The first step is to acknowledge that every audience has preexisting beliefs about the world. Expect those beliefs to color the way they receive your message. Anticipate that people will accept information that is consistent with their prior beliefs and discredit information that is not.

Then, focus on framing. No message can contain all the information available on a topic, so any communication will emphasize some aspects while downplaying others. While it’s unhelpful to cherry-pick and present only evidence in your favor – which can backfire anyway – it is helpful to focus on what an audience cares about.

For example, these University of California researchers point out that the idea of climate change causing rising sea levels may not alarm an inland farmer dealing with drought as much as it does someone living on the coast. Referring to the impact our actions today may have for our grandchildren might be more compelling to those who actually have grandchildren than to those who don’t. By anticipating what an audience believes and what’s important to them, communicators can choose more effective frames for their messages – focusing on the most compelling aspects of the issue for their audience and presenting it in a way the audience can identify with.

In addition to the ideas expressed in a frame, the specific words used matter. Psychologists Amos Tversky and Daniel Kahneman first showed when numerical information is presented in different ways, people think about it differently. Here’s an example from their 1981 study:

Imagine that the U.S. is preparing for the outbreak of an unusual Asian disease, which is expected to kill 600 people. Two alternative programs to combat the disease have been proposed. Assume that the exact scientific estimate of the consequences of the programs are as follows: If Program A is adopted, 200 people will be saved. If Program B is adopted, there is ⅓ probability that 600 people will be saved, and ⅔ probability that no people will be saved.

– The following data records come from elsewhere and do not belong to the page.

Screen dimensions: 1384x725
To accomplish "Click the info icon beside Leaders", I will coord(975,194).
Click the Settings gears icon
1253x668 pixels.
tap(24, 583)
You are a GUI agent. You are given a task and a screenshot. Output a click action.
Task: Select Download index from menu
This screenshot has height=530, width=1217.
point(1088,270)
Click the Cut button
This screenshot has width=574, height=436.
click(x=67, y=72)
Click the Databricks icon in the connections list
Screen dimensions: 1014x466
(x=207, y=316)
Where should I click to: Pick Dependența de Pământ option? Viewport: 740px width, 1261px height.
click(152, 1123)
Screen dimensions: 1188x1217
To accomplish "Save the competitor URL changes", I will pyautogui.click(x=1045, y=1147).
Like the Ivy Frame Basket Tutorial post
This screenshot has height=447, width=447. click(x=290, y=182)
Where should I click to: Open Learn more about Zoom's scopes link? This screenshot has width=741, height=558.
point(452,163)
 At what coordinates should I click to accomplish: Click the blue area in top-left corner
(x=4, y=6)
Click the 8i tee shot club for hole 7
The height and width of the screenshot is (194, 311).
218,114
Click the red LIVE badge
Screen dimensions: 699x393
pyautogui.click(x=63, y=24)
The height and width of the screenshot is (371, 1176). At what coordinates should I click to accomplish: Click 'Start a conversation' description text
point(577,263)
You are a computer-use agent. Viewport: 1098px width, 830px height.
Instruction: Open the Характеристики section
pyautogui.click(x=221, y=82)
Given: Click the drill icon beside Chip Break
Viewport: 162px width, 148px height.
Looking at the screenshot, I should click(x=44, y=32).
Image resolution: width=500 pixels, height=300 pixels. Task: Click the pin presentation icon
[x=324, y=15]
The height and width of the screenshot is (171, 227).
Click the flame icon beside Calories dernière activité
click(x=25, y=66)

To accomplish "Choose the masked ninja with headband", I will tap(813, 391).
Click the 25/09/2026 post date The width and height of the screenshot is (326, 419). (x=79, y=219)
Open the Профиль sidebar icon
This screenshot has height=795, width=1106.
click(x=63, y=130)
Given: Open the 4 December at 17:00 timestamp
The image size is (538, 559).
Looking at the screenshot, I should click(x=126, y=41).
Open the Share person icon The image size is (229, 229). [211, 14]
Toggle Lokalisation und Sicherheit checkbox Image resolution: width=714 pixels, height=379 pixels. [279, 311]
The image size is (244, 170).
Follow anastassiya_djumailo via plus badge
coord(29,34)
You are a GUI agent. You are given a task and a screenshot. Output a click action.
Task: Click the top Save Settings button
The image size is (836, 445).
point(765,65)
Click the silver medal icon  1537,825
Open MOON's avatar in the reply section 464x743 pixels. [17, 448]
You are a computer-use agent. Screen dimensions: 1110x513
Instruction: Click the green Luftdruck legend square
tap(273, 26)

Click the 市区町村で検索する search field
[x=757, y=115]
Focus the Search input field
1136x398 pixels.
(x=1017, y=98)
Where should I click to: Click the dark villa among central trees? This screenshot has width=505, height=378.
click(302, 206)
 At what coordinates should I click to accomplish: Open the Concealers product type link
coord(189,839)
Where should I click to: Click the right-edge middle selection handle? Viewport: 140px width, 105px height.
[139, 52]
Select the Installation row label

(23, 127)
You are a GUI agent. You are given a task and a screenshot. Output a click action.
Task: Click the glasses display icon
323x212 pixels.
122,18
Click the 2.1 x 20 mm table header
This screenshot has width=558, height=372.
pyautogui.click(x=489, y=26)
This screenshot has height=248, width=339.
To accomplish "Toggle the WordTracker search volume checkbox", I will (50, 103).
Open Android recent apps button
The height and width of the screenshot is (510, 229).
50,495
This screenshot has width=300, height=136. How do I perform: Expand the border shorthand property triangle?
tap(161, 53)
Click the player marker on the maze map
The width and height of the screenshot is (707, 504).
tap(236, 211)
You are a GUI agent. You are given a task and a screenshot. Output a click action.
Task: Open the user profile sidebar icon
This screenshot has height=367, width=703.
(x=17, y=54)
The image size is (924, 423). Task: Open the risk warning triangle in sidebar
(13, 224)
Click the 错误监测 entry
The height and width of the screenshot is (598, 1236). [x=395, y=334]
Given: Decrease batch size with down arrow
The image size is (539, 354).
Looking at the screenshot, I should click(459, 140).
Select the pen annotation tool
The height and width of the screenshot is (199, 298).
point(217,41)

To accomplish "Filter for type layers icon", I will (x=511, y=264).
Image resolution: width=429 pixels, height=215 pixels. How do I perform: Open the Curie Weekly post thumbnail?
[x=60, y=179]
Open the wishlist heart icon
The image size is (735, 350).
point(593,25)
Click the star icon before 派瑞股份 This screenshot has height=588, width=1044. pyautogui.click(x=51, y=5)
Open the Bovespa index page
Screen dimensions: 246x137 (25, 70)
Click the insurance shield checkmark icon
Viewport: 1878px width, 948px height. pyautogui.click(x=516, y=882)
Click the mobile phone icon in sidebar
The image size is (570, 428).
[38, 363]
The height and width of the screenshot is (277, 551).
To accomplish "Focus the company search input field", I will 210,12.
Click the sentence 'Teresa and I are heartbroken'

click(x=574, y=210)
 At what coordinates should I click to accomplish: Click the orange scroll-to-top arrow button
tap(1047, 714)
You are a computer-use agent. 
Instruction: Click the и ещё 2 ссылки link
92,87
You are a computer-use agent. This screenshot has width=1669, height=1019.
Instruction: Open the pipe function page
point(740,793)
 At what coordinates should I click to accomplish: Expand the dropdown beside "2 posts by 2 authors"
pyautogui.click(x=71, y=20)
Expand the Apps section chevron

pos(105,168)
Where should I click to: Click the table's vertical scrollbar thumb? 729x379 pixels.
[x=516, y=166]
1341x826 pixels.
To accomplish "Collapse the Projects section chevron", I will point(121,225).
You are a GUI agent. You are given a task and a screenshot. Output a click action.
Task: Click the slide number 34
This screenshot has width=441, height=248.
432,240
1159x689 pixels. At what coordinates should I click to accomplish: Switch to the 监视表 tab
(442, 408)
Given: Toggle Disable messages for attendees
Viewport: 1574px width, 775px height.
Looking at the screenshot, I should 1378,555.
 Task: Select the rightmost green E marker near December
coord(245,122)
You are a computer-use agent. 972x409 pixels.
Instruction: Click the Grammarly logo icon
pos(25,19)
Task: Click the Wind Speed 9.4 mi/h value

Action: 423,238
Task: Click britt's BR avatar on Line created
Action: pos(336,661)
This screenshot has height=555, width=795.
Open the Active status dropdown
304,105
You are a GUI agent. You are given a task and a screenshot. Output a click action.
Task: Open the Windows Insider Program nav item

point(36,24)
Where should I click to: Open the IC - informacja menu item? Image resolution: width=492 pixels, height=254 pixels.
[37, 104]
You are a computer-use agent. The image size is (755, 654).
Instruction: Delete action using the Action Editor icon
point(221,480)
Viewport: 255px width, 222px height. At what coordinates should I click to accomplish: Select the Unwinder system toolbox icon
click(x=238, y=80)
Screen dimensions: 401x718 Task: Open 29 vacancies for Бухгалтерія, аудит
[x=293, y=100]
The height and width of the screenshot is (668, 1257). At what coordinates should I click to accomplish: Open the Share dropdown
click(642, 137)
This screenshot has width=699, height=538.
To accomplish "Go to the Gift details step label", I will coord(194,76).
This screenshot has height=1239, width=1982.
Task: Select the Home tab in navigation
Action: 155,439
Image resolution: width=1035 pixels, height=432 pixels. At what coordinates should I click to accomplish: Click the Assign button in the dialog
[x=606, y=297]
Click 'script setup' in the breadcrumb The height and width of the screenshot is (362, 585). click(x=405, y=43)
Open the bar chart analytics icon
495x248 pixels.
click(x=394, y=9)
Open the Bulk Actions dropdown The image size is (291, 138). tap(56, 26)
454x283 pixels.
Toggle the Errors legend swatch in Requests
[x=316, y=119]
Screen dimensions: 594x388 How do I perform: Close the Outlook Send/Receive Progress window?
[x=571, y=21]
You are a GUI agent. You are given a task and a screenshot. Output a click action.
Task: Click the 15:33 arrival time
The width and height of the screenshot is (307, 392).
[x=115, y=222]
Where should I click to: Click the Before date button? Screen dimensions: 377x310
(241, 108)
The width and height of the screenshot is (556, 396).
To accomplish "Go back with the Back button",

Both programs have an expected value of 200 lives saved. But 72 percent of participants chose Program A. We reason about mathematically equivalent options differently when they’re framed differently: Our intuitions are often not consistent with probabilities and other math concepts.

Metaphors can also act as linguistic frames. Psychologists Paul Thibodeau and Lera Boroditsky found that people who read that crime is a beast proposed different solutions than those who read that crime is a virus – even if they had no memory of reading the metaphor. The metaphors guided people’s reasoning, encouraging them to transfer solutions they’d propose for real beasts (cage them) or viruses (find the source) to dealing with crime (harsher law enforcement or more social programs).

The words we use to package our ideas can drastically influence how people think about those ideas.

What’s next?

We have a lot to learn. Quantitative research on the efficacy of science communication strategies is in its infancy but becoming an increasing priority. As we continue to untangle more about what works and why, it’s important for science communicators to be conscious of the biases they and their audiences bring to their exchanges and the frames they select to share their messages.